▸ Task objective
Output exactly the lines below, starting with the line that has "You are a computer-use" and going on through the line that has "Instruction: Open the Console tab", both included, and no other lines.

▸ Records for the task
-*-

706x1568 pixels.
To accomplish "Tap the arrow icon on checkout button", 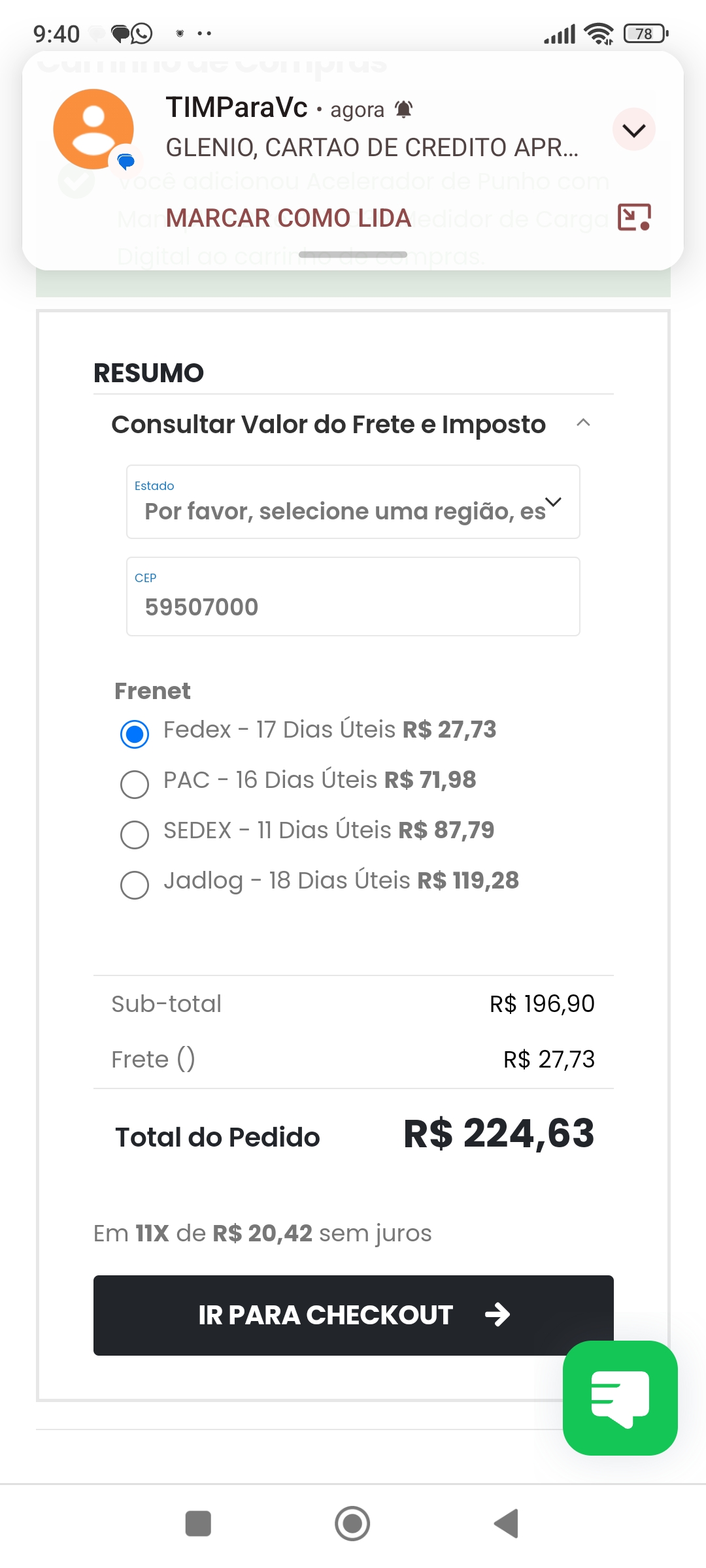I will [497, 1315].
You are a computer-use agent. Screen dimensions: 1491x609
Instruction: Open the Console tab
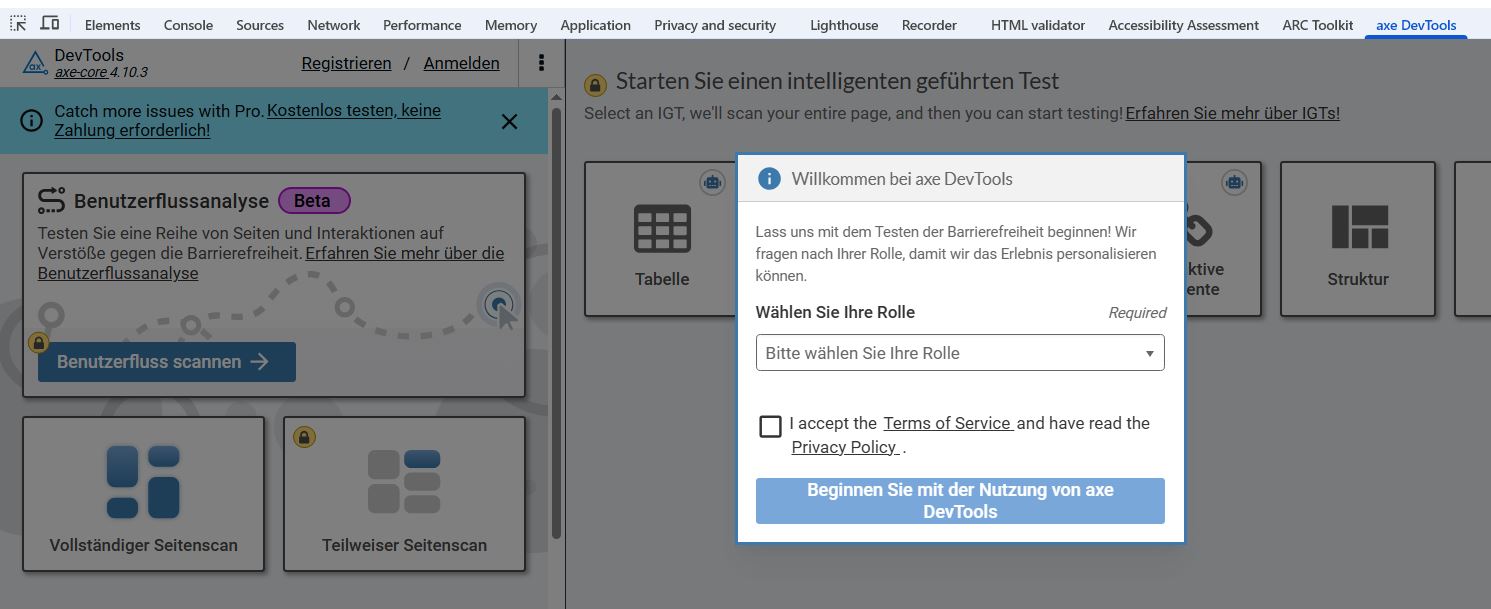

-*-

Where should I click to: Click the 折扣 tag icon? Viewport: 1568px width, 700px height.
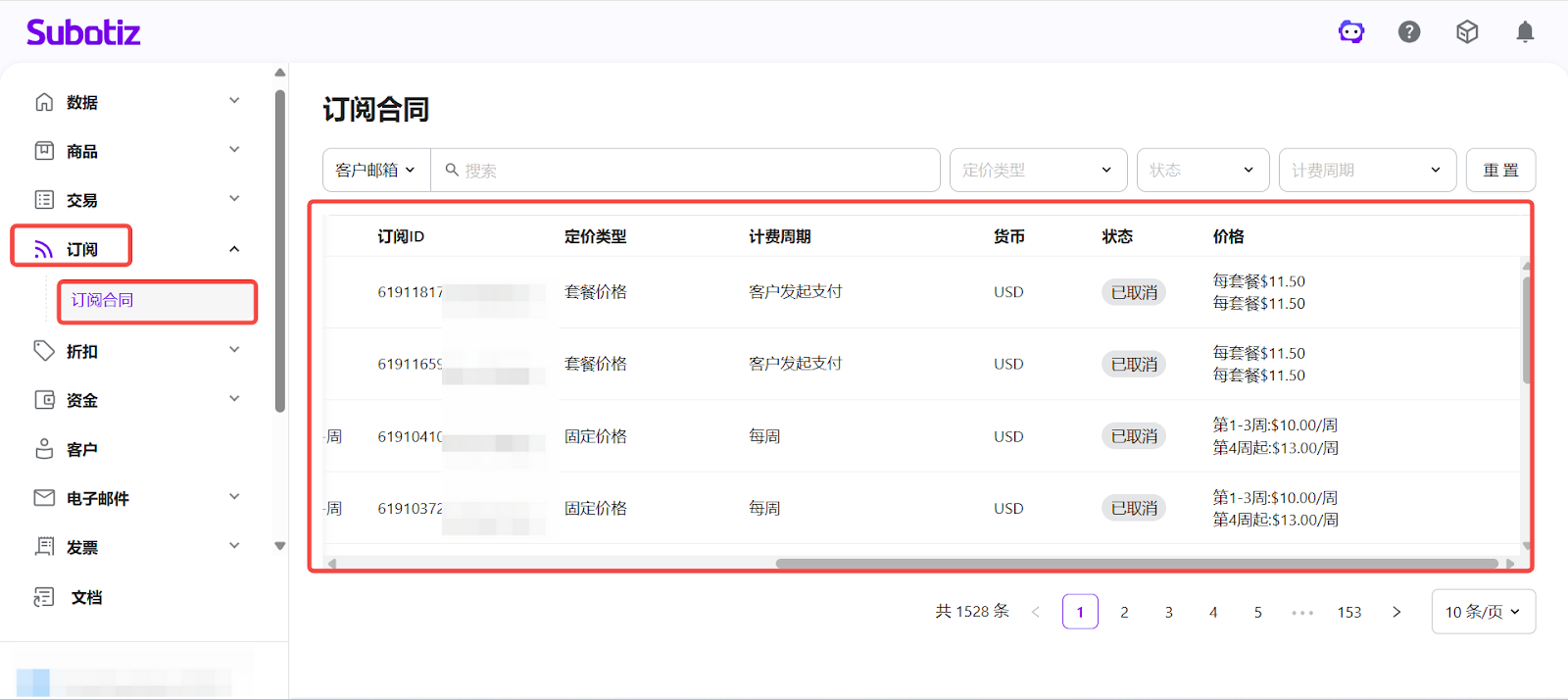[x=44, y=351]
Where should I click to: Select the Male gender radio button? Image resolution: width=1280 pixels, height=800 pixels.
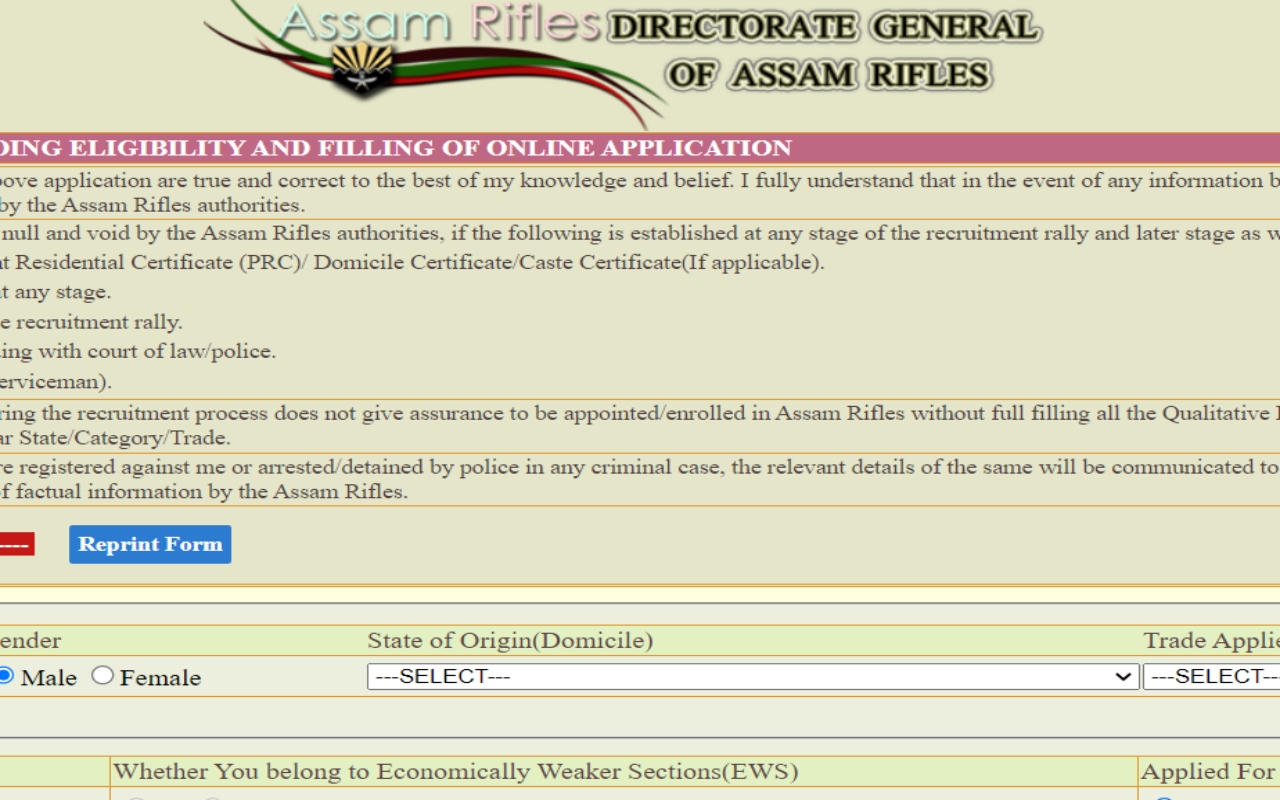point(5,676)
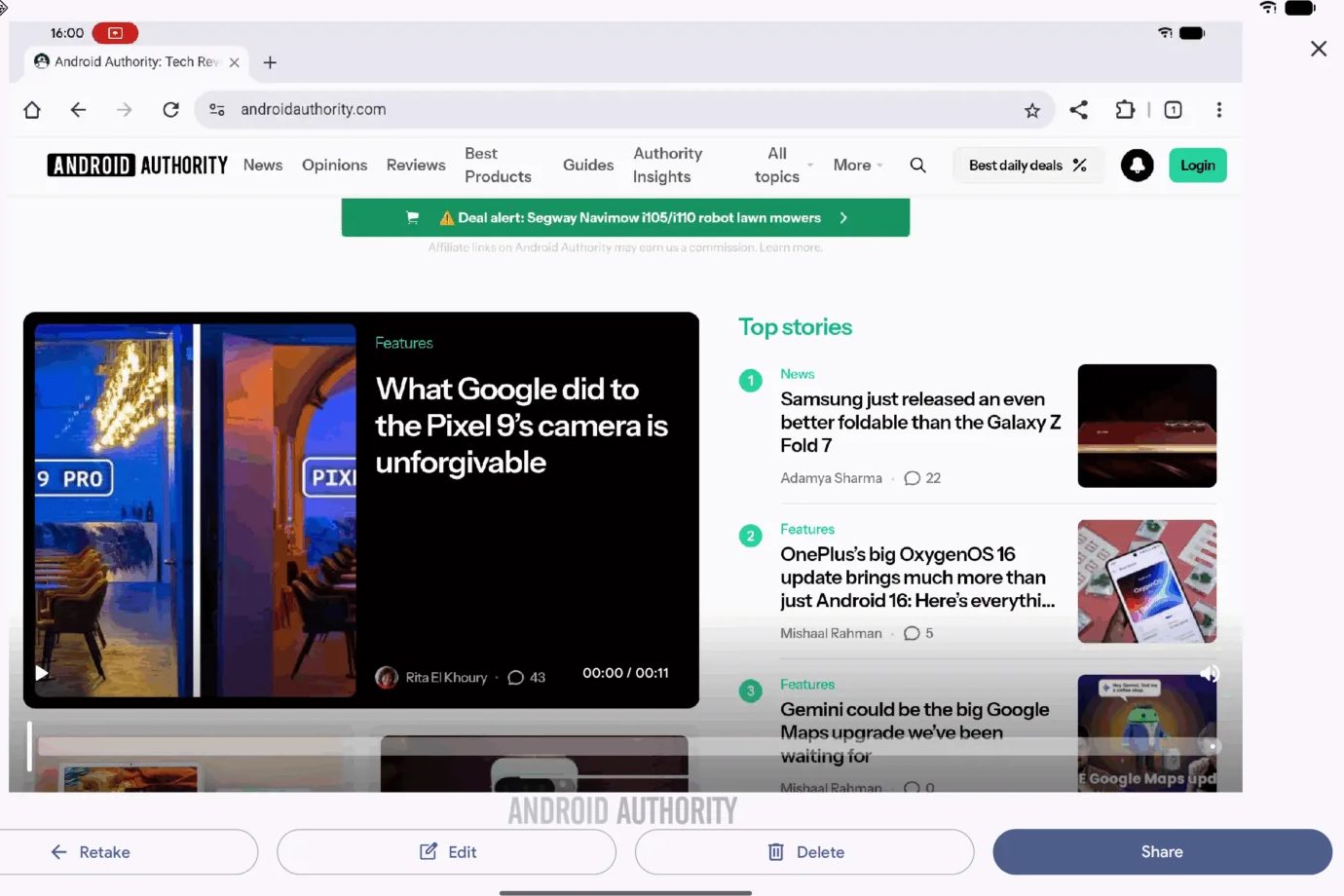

-*-

▸ Answer space
You are a computer-use agent. Screen dimensions: 1491x609
Instruction: Open the Console tab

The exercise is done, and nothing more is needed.